I am in the slow process of upgrading five WD 6TB hard drives in my Synology DS1522+ NAS to Seagate 8TB drives. While folks I asked overwhelming say the larger drives (16TB, 20TB, etc.) “have not had any issues,” I am old school and do not want to make that large of a storage jump just yet. For those as data paranoid as I am, some tips:

  1. Do a low-level format (or “secure erase”) on each new drive first. This will write to every sector, and can catch issues. I have only caught one (or maybe two) drive with issues of the years, but the time spent is worth it to me. I’d rather catch a problem before I install and send them back for a replacement, rather than having an issue show up much later (possibly when the drive is out of warranty).
  2. Until someone can say that a “20TB” drive is as reliable as a smaller drive, upgrage to the next size up that gives you enough storage. The less dense the data, the safer it “should” be. Also, if a 6TB drive fails, the rebuild time to replace it will be significantly faster than replacing a 20TB drive. And, during the rebuilt time, your data is at risk. I run dual drive redundancy so during the 12 hours my NAS rebuilds, if I have a second drive fail, I am still okay… but if that happens I have no protection from a third failure. Doing 20 hours rebuilds creates a much larger window for data loss if something goes terribly wrong.
  3. And, of course, make sure anything important is on a backup drive (I use a standalone 10TB just to clone my most important “can’t live without” data), and have an offsite backup of that (I then have that entire drive backed up to a cloud backup service).

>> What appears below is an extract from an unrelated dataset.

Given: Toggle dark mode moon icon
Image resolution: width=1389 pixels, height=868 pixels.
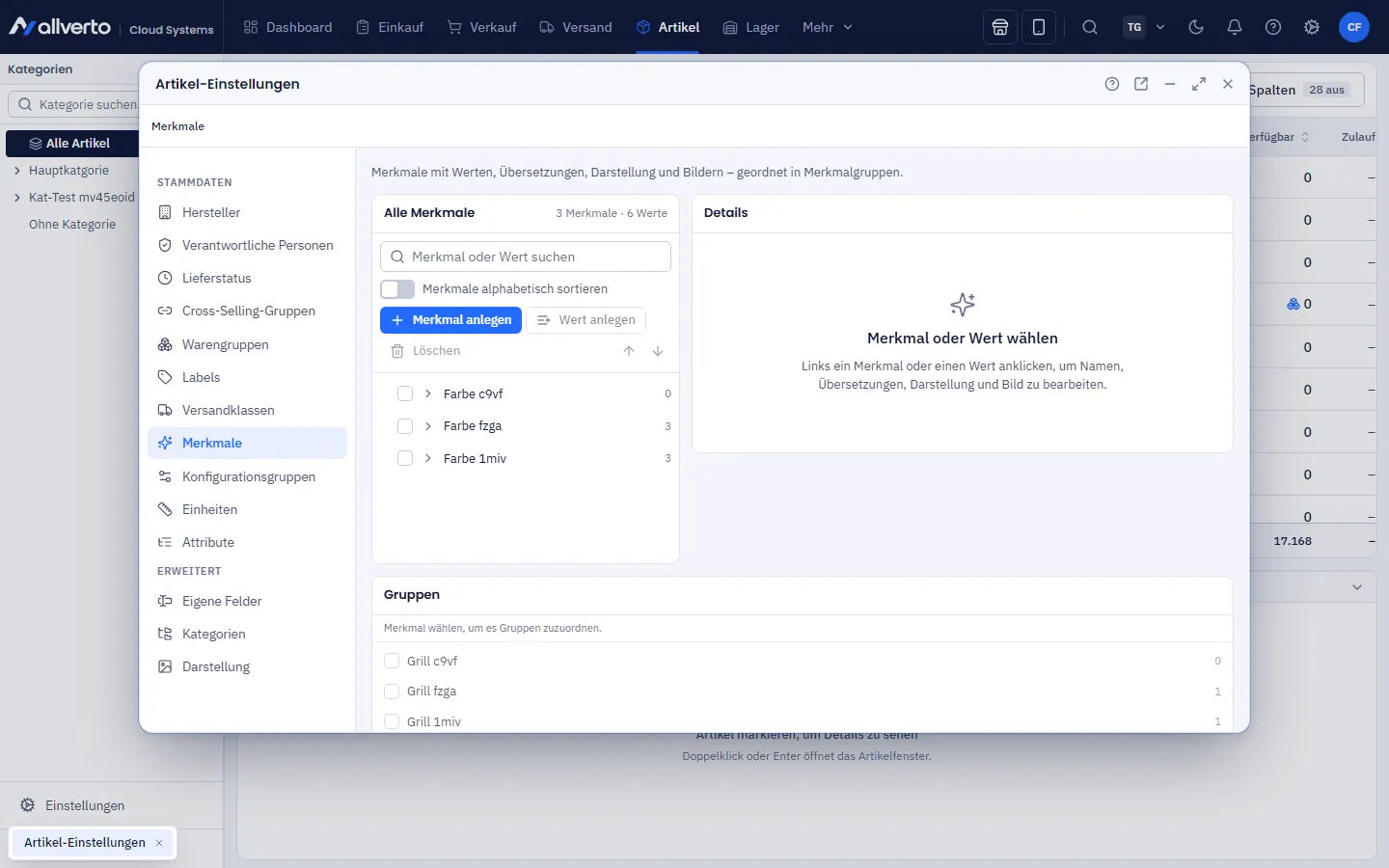Looking at the screenshot, I should click(1196, 27).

If my home burns down, I should at least be able to get back the 10TB of “can’t live without” data from my offsite backup.

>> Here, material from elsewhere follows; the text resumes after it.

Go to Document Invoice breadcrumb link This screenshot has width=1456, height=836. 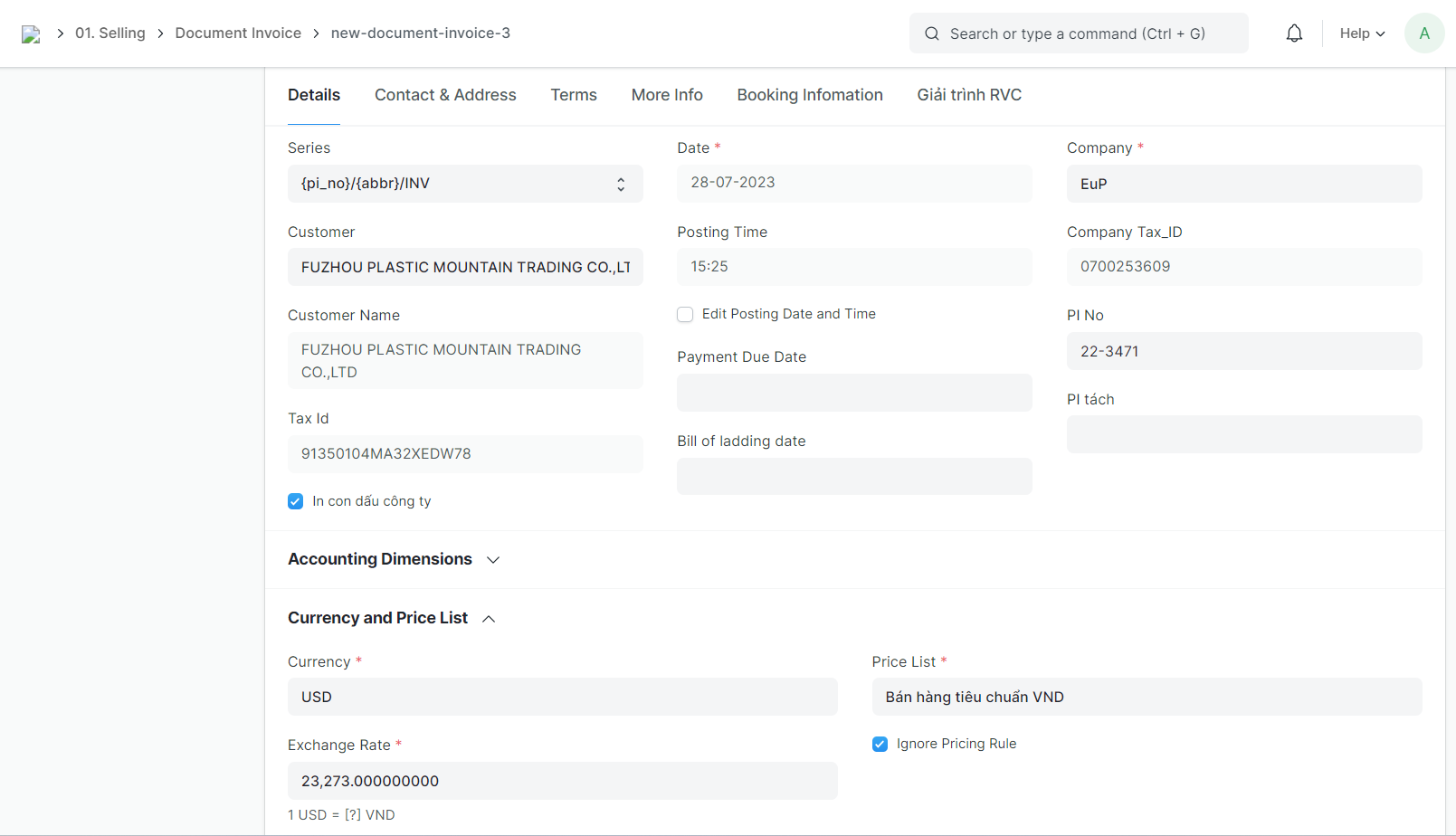point(238,33)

Hardware Redundancy is Better

Sadly, Synology units are much more expensive than my Drobos were. My Drobo 5C was $300 retail. I had two that I paid maybe $250 each for. That let me have two 5-bay units for hardware redundancy. This means if a Drobo suddenly died, I still had a second unit with duplicate data (I would sync the two drives). Spending $500 for two 5-drive units was an easier investment than the $1400 it would take for me to buy two DS1522+.

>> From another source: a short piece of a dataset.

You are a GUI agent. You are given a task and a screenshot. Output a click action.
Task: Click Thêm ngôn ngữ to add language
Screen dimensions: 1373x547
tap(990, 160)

Eventually I do plan to have a duplicate Synology unit. It doesn’t matter what features the device has if one morning it has died. I would have zero access to my data until the unit is replaced or repaired. Having backup hardware is what I prefer.

But I am data paranoid.

How about you? Are you unlucky, like I am, and have had drives “die suddenly” over the years? After that happens enough, the paranoia sets in. I can’t think of a time in the past decades where I didn’t have three backups of everything important ;-)

3 thoughts on “Data paranoia, Drobos and Synology NAS

  1. MiaM

    My strong recommendation is to mix different manufacturers and use mirrored drives.

    The likelihood of any major manufacturer having quality problem for the drive that you happen to buy is too big to be ignored.

    The likelihood of two different major manufacturers having quality problem for the drives that you happen to buy, and then the problem starting to appear at approximately the same time (within the same few months) seems negligible though.

    With mirrors rather than for example raid 5 you can always read one disk without any special software/hardware. Also I think it provides the best read speeds, and for most single user applications I think reading happens by far way more often than writing. The exception might be if you are a video content creator or whatnot.

    You might lose a tiny amount of space if the sizes don’t match up exactly. If you really want to use every single bit you could probably add a tiny partition that isn’t mirrored, filling the last part of the slightly larger disk.